Sei occhi erano fissi su di me mentre mi accingevo a riprendere il mio posto, sentendo già le gambe formicolare al pensiero di dovermi inginocchiare nuovamente. Odiavo dovermi sedere sugli zabuton [1] e fin’ora ero sempre riuscito ad evitarlo. Mi sarà impossibile dimenticare i weekend a casa dei miei nonni dove eravamo costretti a dormire sui futon e non avere un minimo di privacy per via dei fusuma [2] troppo sottili. Fortunatamente, durante quei periodi, le mie gambe erano ancora abbastanza corte da portele stendere comodamente per tutta la lunghezza –per quanto limitata fosse- del tavolo e non ero costretto a sedere in seiza [3]. Oggi, purtroppo, non mi è più permesso concedermi un lusso del genere. Mi era, però, sempre più difficile ricordare con esattezza quei momenti, come se, assieme ai miei nonni, se ne fossero andati anche i ricordi più nitidi delle estati afose passate nel loro piccolo paese. Eppure, per un momento, mi sembrò di essere tornato indietro nel tempo, quando ero poco più che un mocciosetto, e davanti ai miei occhi apparve la casa dei miei nonni che, alla fin fine, non era poi tanto diversa da quella dei signori Shiroyama. Per quanto mi riguarda, le case tradizionali si somigliano un po’ tutte. Andavamo a trovare i genitori di mio padre principalmente in estate in occasione del festival estivo del paese per poi assistere allo spettacolo dei fuochi d’artificio. Mi chiesi se anche in quel posto sperso tra le montagne ci fosse qualcosa di simile; mi sarebbe piaciuto vedere Yuu con indosso uno Yukata [4]. Devo assolutamente ricordarmi di chiederli ai signori Shiroyama, mi appuntai in testa. I festival estivi sono una delle cose più belle e suggestive che possano esistere, che racchiudono dentro di sé una magia tutta loro. Tuttavia sono sempre stato dell’idea che sia possibile cogliere questa magia, solo vivendo quei momenti insieme a qualcuno a noi caro; senza nessuno accanto sarebbe un occasione così gioiosa, si trasformerebbe in qualcosa di incredibilmente triste. E’ momento speciale da condividere con persone speciali.

 

Era la fine del mio secondo anno di superiori.

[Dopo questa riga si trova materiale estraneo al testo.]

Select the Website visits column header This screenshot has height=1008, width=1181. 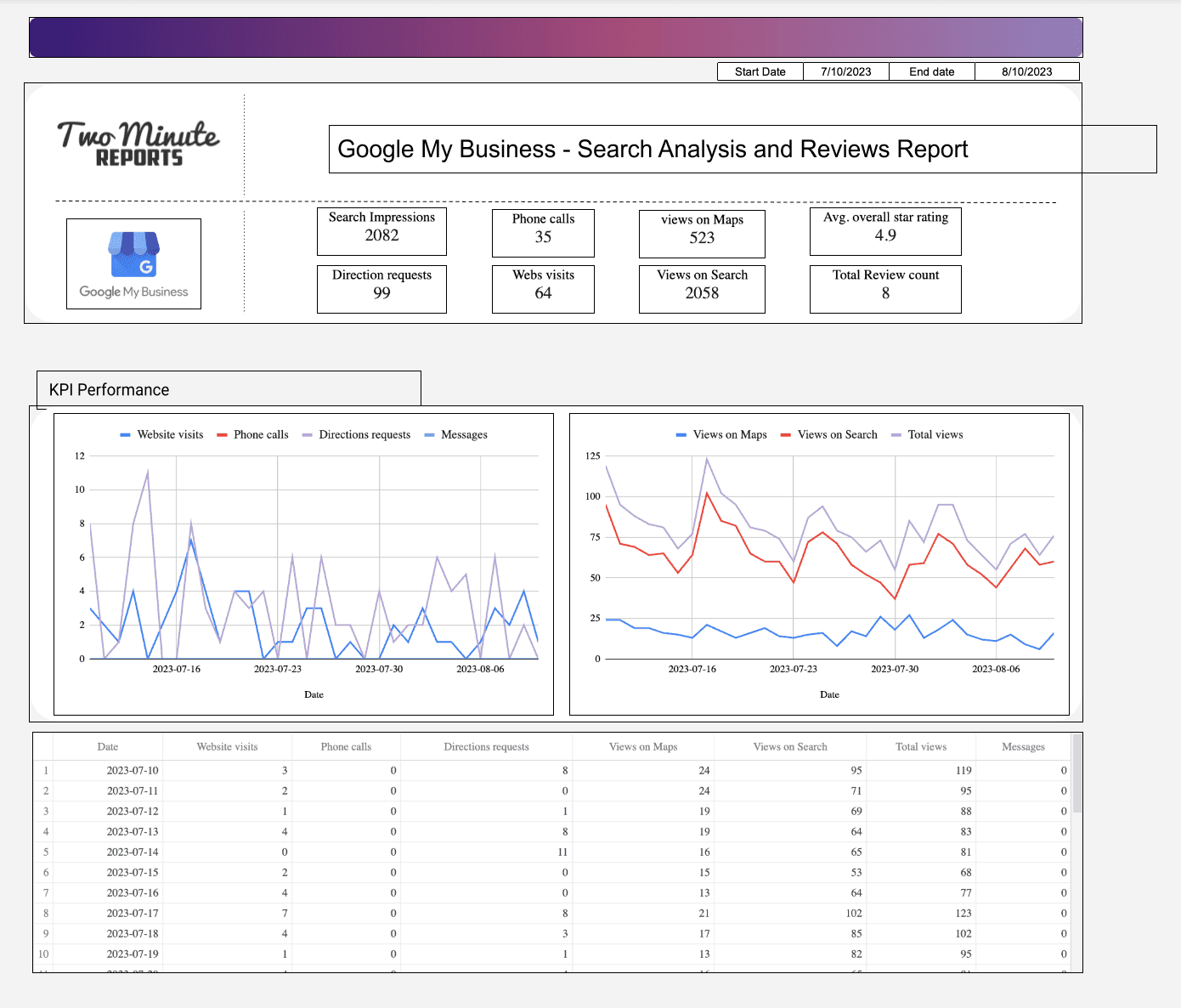(x=227, y=746)
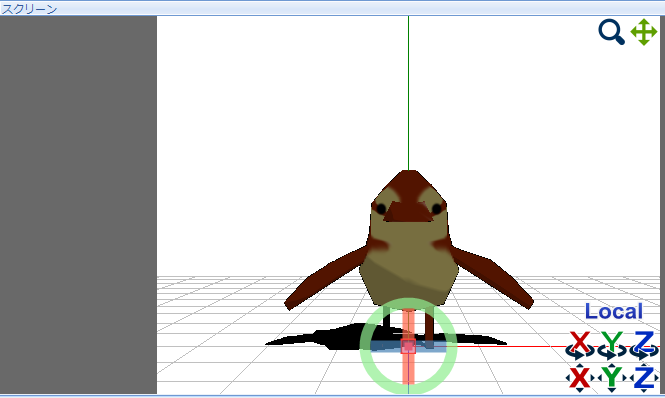
Task: Select the red square bone handle
Action: (x=408, y=346)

«Yuukun, potremmo parlare un attimo?» domandai, un po’ intimorito dagli sguardi dei suoi amici. Lui si voltò completamente verso di me e sorridendomi mi cinse la spalle con un braccio. «Certamente». Mi sembrava ancora strano considerami suo amico. Tuttavia i miei sentimenti, sin da subito, erano stati sempre molto confusi. «Scusate ragazzi» disse rivolgendosi agli amici «Torno subito». Così dicendo mi trascinò con sé sotto un albero per cercare di sfuggire a quella calura esagerata per aprile.

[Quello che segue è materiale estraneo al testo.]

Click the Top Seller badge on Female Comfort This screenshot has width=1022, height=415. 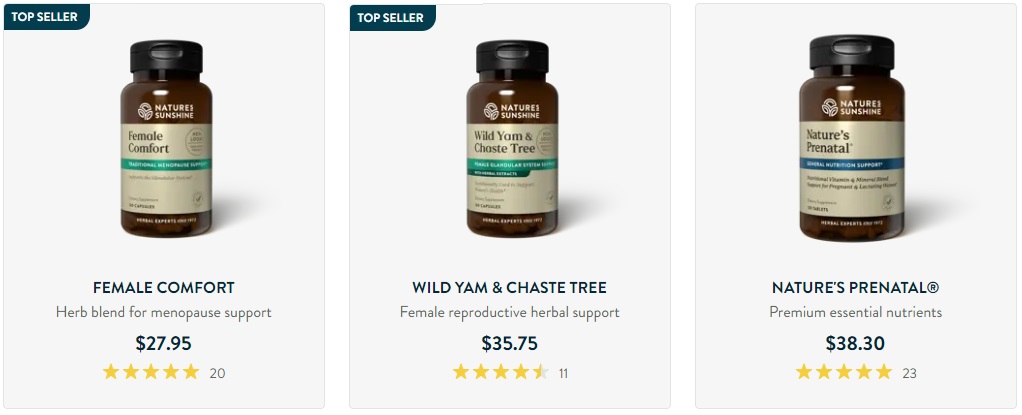pos(46,17)
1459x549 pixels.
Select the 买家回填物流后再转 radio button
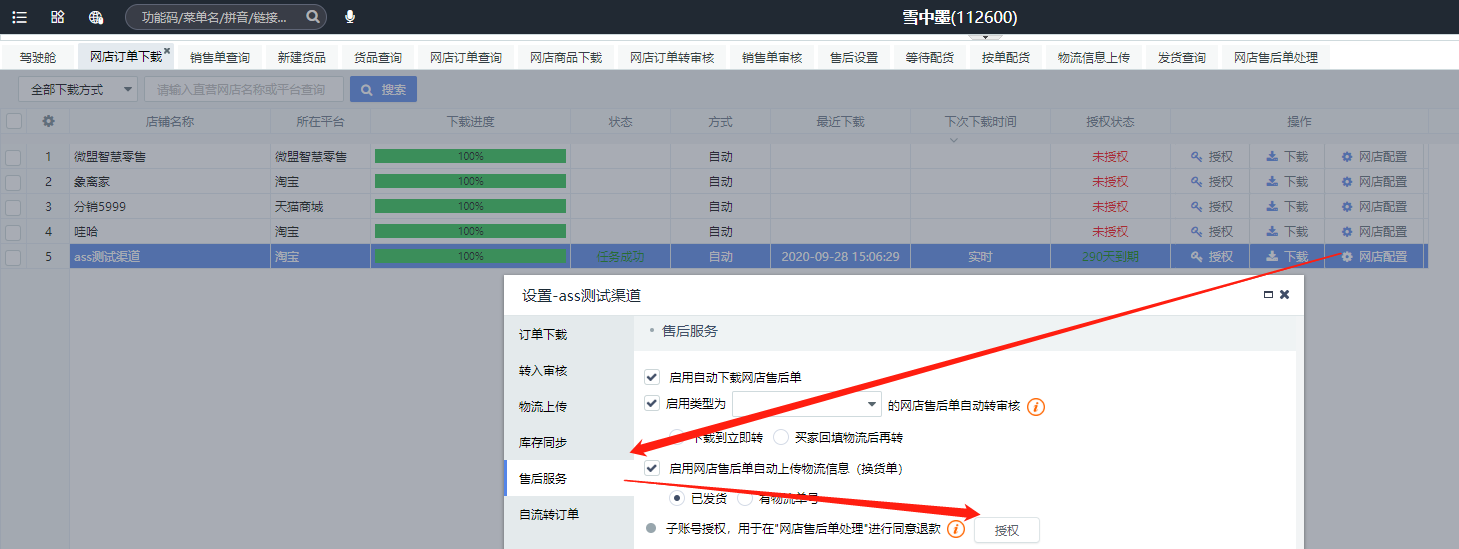click(x=781, y=437)
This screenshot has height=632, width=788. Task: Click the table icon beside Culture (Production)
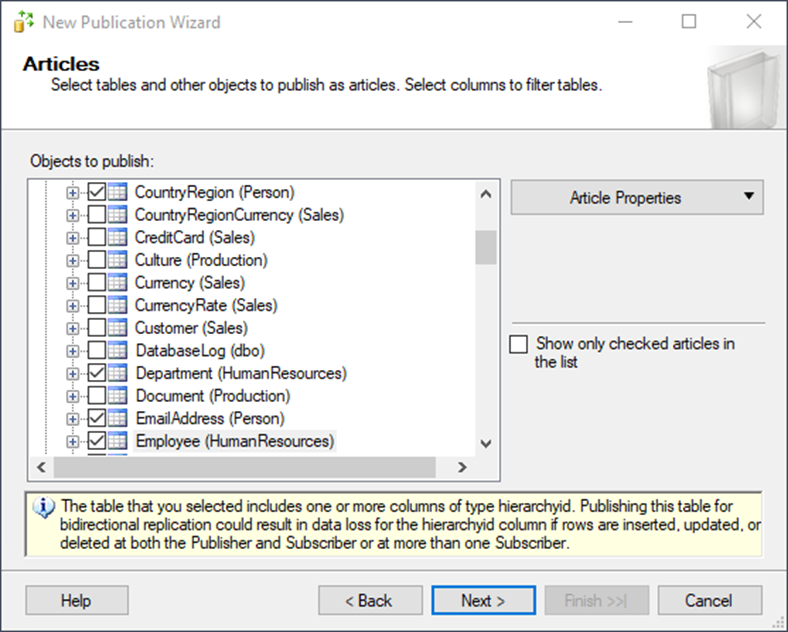tap(118, 260)
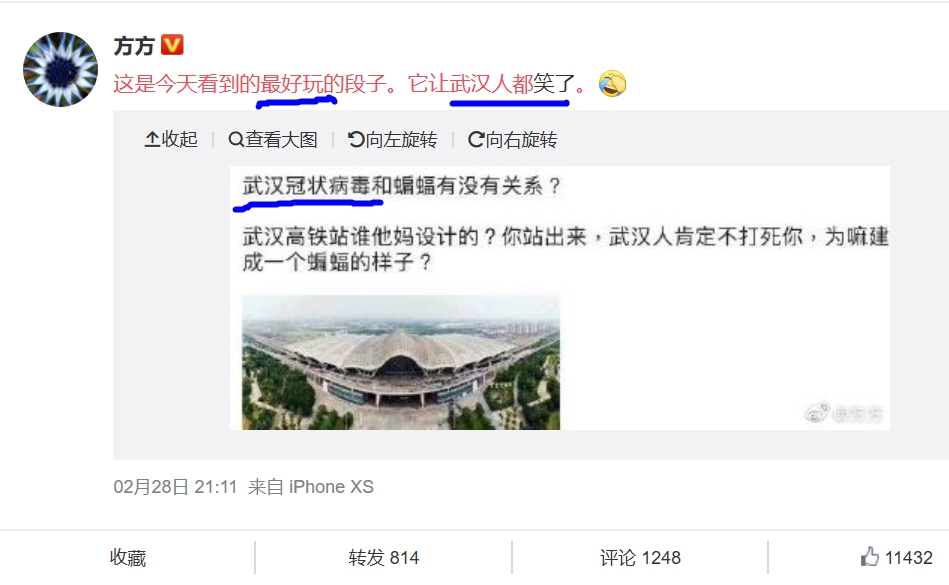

«Spara» disse lui guardandomi. Tuttavia non riuscii a formulare un pensiero minimamente sensato, in quel momento mi era proprio impossibile. Riuscivo solo a guardarlo e a pensare che quello sarebbe stato il suo ultimo anno lì a scuola e poi forse non ci saremo più rivisti. Infondo cosa lo legava a me? Nulla.

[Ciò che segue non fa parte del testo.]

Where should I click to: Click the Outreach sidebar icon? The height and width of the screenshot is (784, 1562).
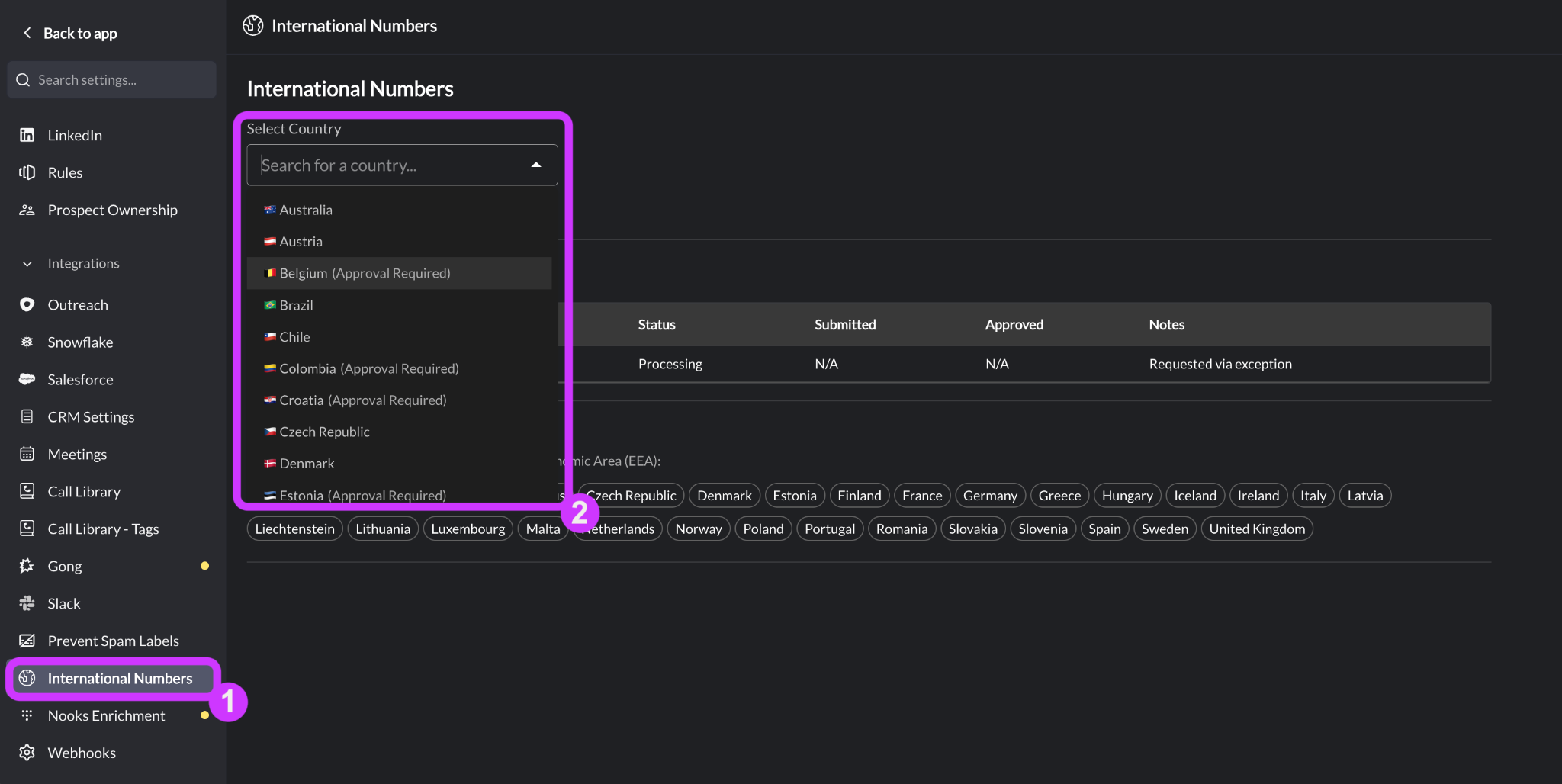[27, 304]
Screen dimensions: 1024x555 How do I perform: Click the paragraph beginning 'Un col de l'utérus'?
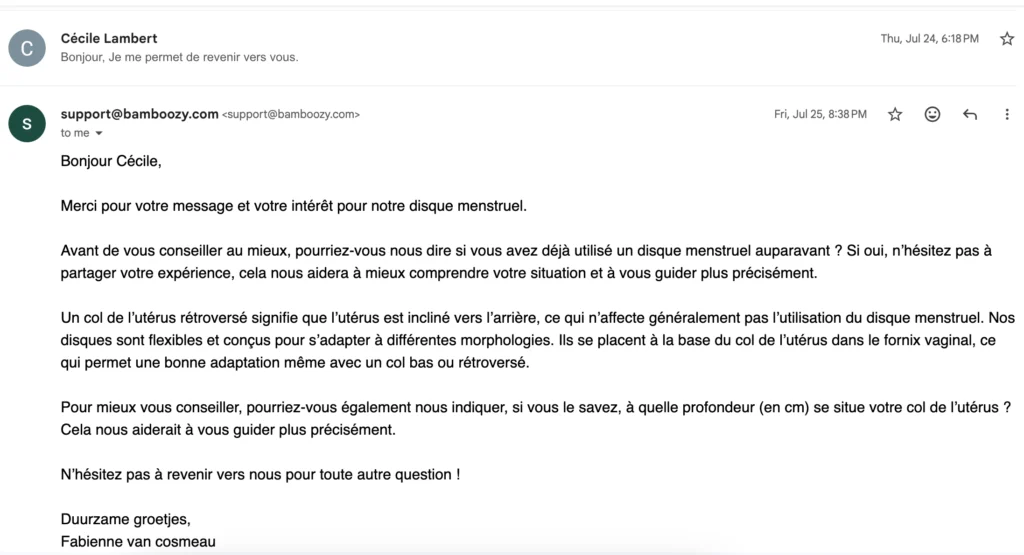tap(537, 340)
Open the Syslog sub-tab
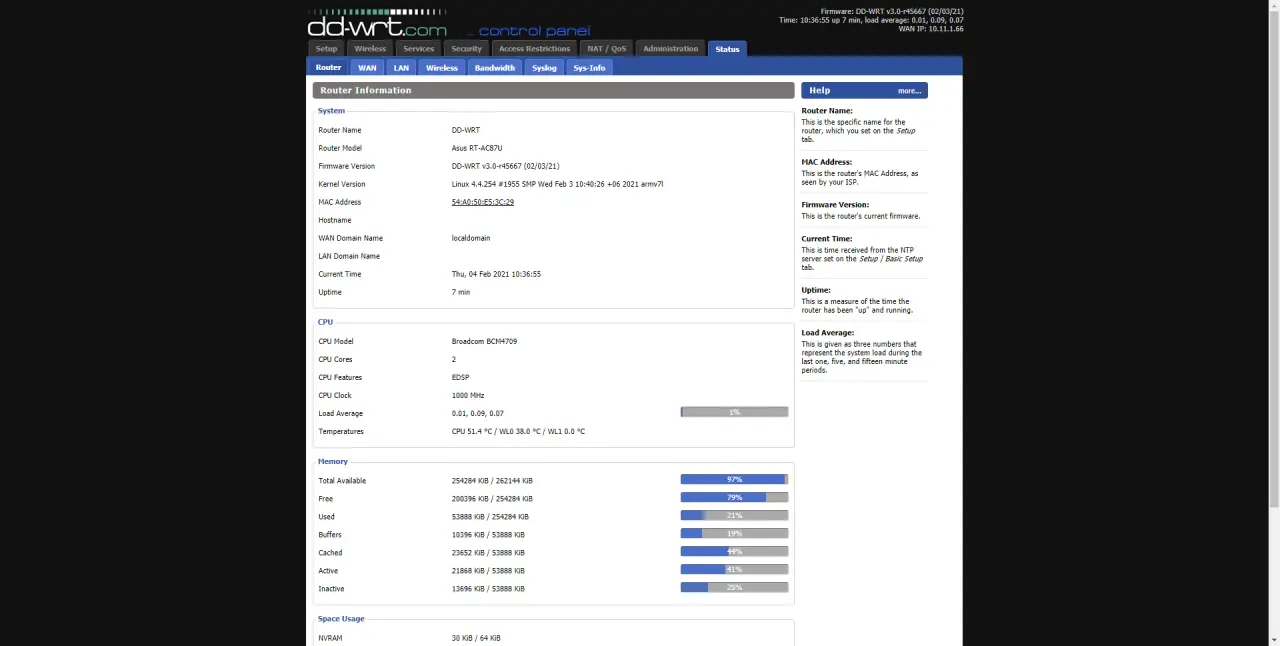This screenshot has height=646, width=1280. point(544,67)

Avrei tanto voluto invitarlo con me al festival che si sarebbe tenuto al tempio del mio quartiere. Lo desideravo davvero, ma non una singola parola riuscì ad uscire dalla mia bocca.
«Kou?»
«Eh?» lo fissai leggermente confuso. «Ah, sì. No niente, volevo solo alcune dritte sulla nuova chitarra che ho comprato» improvvisai.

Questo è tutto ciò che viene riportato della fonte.